Although it has had some success I wonder can it work for developing large, complex applications like many of the financial applications I work on for a living. I can see it working for fairly generic applications (e.g. many webapps), but complexity takes a lot of managing. Many of the finance companies would also be reluctant to make requirements publicly available, exposing their intellectual property to their competitors.
However, a large chunk of any application is plumbing code. This article on crowdsourcing demonstrates how one company opened up about half of an application to crowdsourcing and is committed to do th rest of the integration work:
In Baltimore-based Constellation Energy's case, the $19.3 billion energy company didn't stage a completely open call; rather, it worked with TopCoder , a Connecticut-based company that stages regular coding competitions, ranks developers who compete and then makes this talent available to businesses that need systems built, also through a competition-based model. TopCoder currently has about 130,000 members from more than 200 countries.
A TopCoder project manager assessed the needs of Constellation Energy's commodities group, broke up the system design into dozens of small components and released about half of those component requirements to member developers, who could send in their best coding effort. (Constellation decided to build some of the components in-house.)

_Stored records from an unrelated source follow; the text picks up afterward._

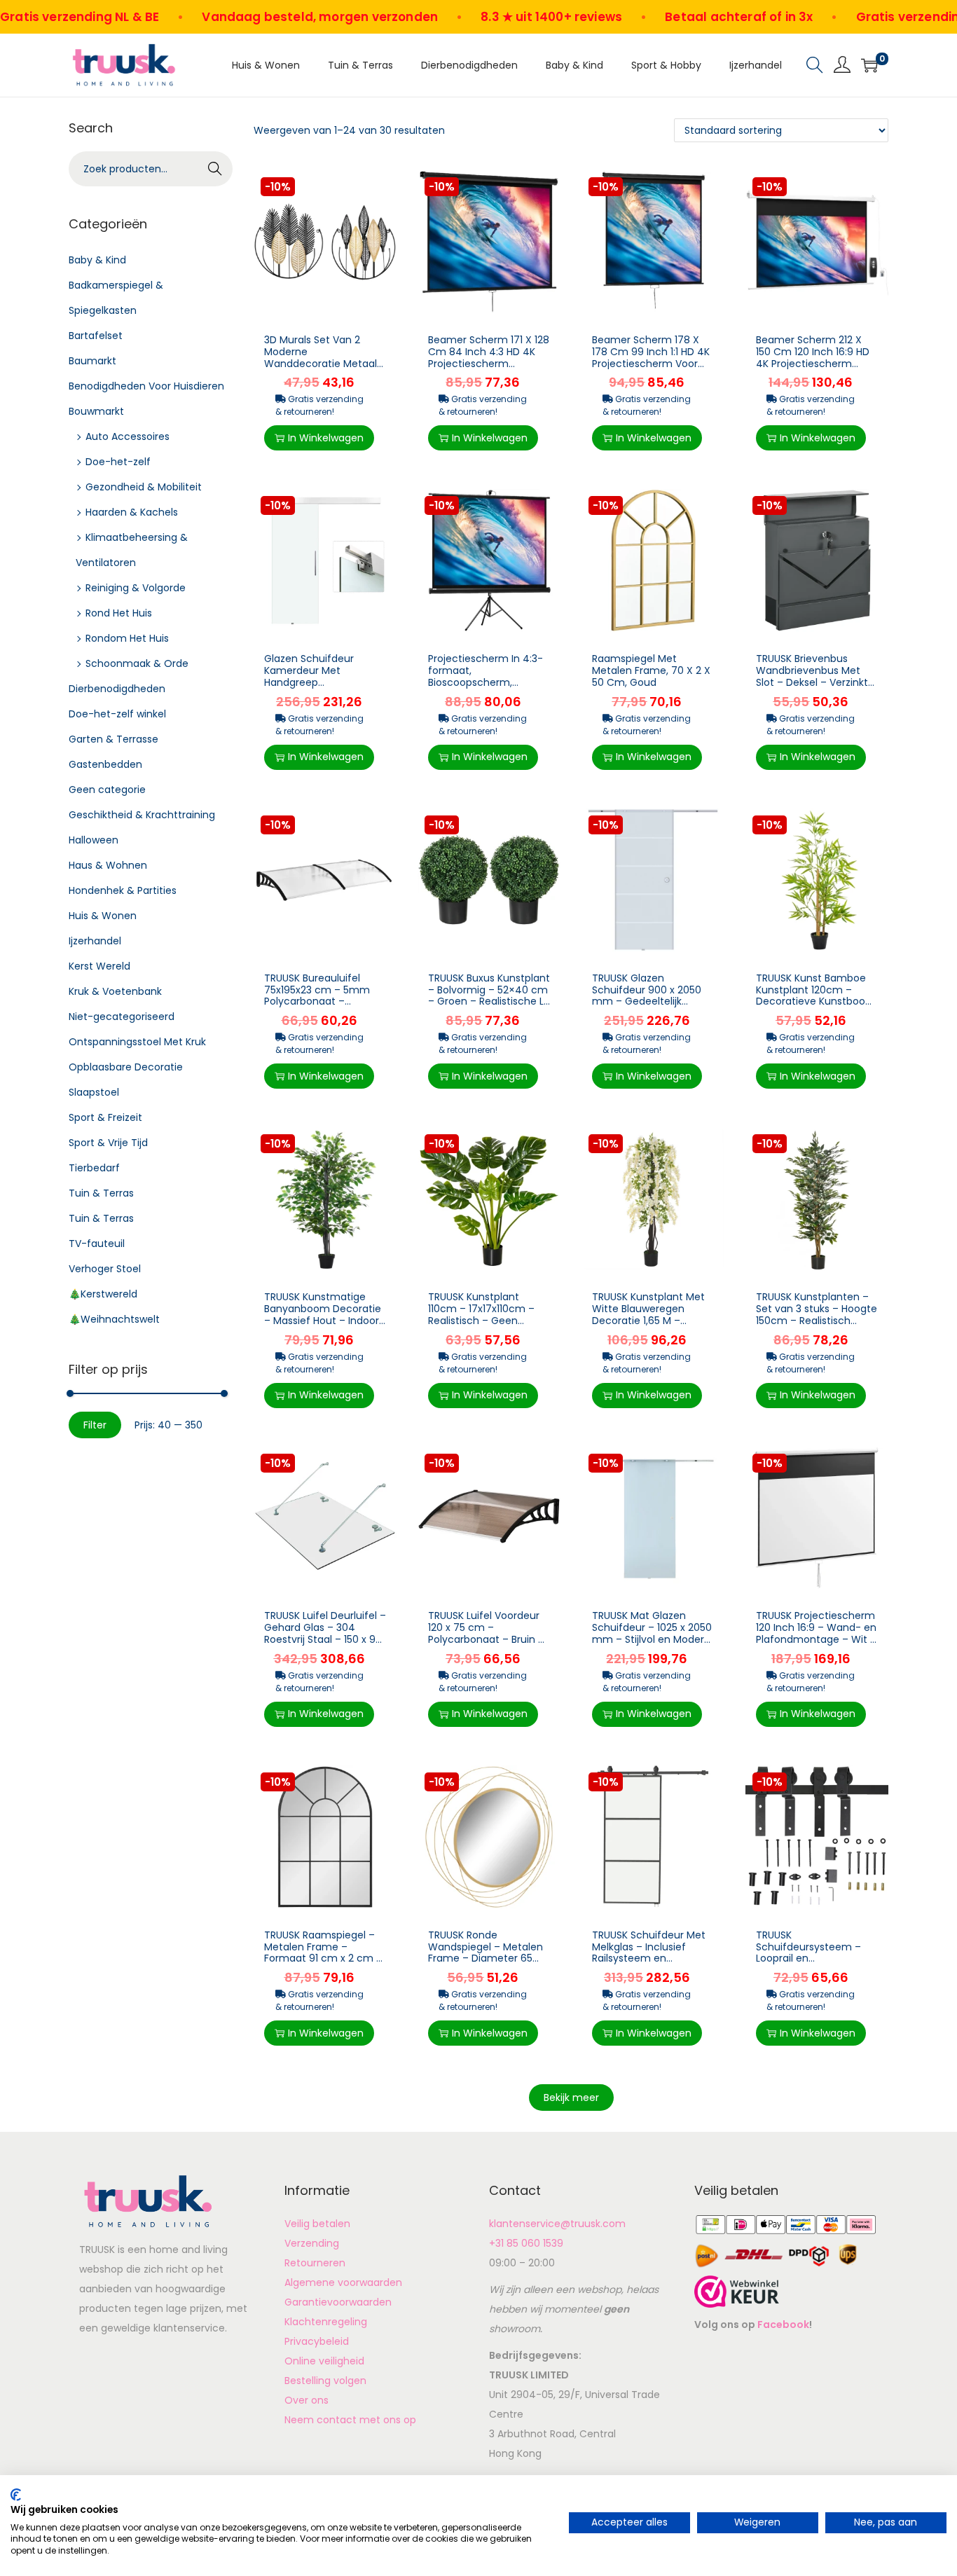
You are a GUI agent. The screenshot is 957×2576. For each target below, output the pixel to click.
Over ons (306, 2400)
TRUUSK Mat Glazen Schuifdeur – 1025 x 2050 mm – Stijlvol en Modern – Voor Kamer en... (652, 1633)
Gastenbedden (105, 764)
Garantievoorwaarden (338, 2302)
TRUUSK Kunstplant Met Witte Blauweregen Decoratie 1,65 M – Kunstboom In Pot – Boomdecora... (648, 1320)
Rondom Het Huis (127, 638)
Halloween (93, 840)
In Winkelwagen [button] (326, 438)
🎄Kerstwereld (103, 1294)
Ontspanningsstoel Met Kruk (137, 1042)
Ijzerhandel (95, 941)
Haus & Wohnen (108, 865)
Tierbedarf (94, 1168)
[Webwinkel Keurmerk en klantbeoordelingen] (736, 2291)
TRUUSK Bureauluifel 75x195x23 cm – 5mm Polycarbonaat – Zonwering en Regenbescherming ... (321, 1001)
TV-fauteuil (97, 1244)
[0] (869, 65)
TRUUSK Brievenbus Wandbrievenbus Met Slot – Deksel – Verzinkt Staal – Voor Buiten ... (812, 676)
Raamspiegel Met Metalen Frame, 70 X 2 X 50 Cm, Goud (651, 670)
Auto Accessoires (127, 436)
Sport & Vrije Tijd (108, 1143)
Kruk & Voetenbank (115, 991)
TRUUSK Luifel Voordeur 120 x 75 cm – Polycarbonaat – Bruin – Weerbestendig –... (486, 1633)
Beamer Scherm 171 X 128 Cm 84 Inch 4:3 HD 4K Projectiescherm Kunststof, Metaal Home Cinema (488, 363)
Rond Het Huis (118, 613)
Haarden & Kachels (131, 512)
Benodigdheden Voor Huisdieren (146, 386)
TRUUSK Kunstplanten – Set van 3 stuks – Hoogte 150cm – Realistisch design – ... (816, 1314)
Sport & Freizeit (105, 1117)
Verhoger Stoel (105, 1269)
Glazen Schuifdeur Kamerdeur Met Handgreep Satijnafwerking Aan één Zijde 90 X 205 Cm (323, 682)
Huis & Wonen (103, 916)
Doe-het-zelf (118, 462)
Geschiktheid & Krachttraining (142, 815)
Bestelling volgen (325, 2381)
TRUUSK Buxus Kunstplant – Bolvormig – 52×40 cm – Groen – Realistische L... (489, 990)
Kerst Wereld (99, 966)
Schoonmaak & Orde (136, 663)
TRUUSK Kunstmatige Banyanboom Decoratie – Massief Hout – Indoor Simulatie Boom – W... (322, 1314)
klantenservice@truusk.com (557, 2224)
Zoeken (215, 170)
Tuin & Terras (101, 1193)
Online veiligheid (324, 2361)
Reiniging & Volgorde (135, 588)
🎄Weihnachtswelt (114, 1319)
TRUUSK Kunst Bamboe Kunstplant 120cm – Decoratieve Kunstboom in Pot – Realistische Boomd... (816, 1001)
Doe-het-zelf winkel (117, 714)
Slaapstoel (94, 1092)
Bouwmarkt (96, 411)
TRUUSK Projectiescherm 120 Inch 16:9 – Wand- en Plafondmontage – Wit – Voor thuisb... (816, 1633)
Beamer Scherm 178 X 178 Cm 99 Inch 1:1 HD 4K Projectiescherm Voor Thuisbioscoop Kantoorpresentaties (651, 363)
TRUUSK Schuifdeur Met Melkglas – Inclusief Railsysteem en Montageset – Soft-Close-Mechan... (648, 1958)
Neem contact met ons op (350, 2420)
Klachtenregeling (325, 2322)
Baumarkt (92, 361)
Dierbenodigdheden (117, 689)
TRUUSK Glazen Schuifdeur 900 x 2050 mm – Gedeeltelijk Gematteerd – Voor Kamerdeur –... (646, 1001)
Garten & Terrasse (113, 739)
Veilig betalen (317, 2224)
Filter (94, 1425)
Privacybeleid (316, 2341)
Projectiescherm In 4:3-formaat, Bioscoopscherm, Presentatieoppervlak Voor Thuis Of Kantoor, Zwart (485, 688)
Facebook (783, 2324)
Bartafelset (96, 336)
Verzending (311, 2243)
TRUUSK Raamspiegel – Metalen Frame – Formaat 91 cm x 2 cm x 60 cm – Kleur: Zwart (322, 1952)
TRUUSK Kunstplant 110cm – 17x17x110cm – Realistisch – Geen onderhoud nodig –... (481, 1314)
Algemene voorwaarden (343, 2282)
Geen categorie (107, 790)
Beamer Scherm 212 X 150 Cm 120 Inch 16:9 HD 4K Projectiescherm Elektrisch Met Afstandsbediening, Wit (812, 363)
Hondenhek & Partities (123, 890)
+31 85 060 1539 (526, 2243)
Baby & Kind (97, 260)
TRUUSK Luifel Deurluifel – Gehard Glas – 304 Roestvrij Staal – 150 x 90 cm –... (325, 1633)
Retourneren (314, 2263)
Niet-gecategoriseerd (121, 1017)
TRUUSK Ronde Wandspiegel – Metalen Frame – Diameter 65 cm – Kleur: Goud (485, 1952)
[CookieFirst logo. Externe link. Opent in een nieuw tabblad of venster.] (16, 2494)
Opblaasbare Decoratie (126, 1067)
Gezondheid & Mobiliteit (143, 487)
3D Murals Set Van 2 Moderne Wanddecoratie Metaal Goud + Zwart (320, 357)
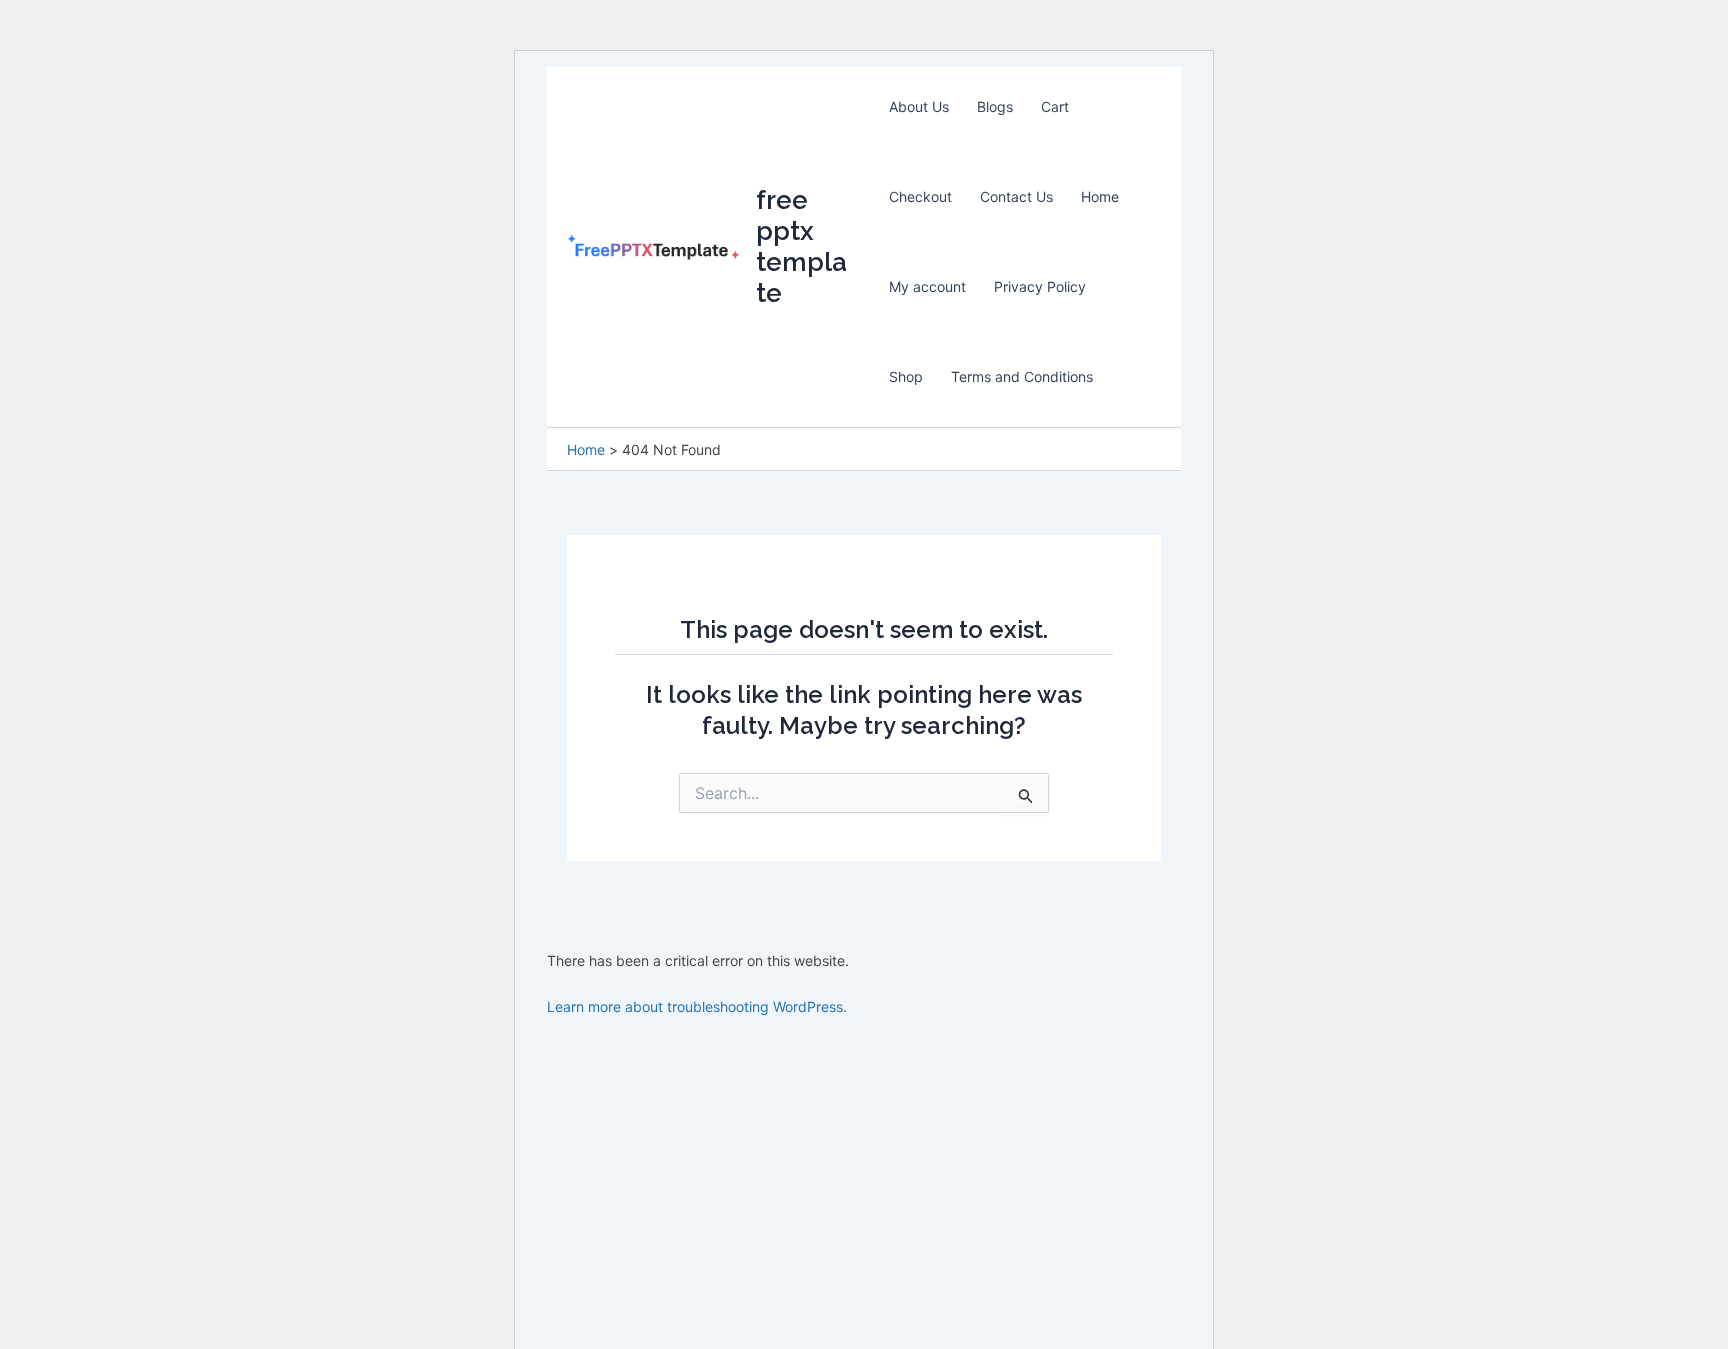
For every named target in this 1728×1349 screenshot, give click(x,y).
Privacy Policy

Submissions -- which continue to roll in -- are rated using a standardized scorecard, and winners are rewarded anywhere from $500 to close to $2,000. When all the components are complete, TopCoder will work with Constellation to integrate them into a functional system.
It will be interesting to see how this project turns out.
I had a client a couple of years ago that was not happy with the quality of code coming back from an outsourcing vendor and had the idea that he would set up a team in NY to integrate (and fix!) code coming back from this vendor, but I don't see why this integration team couldn't integrate the best code from a few competing vendors!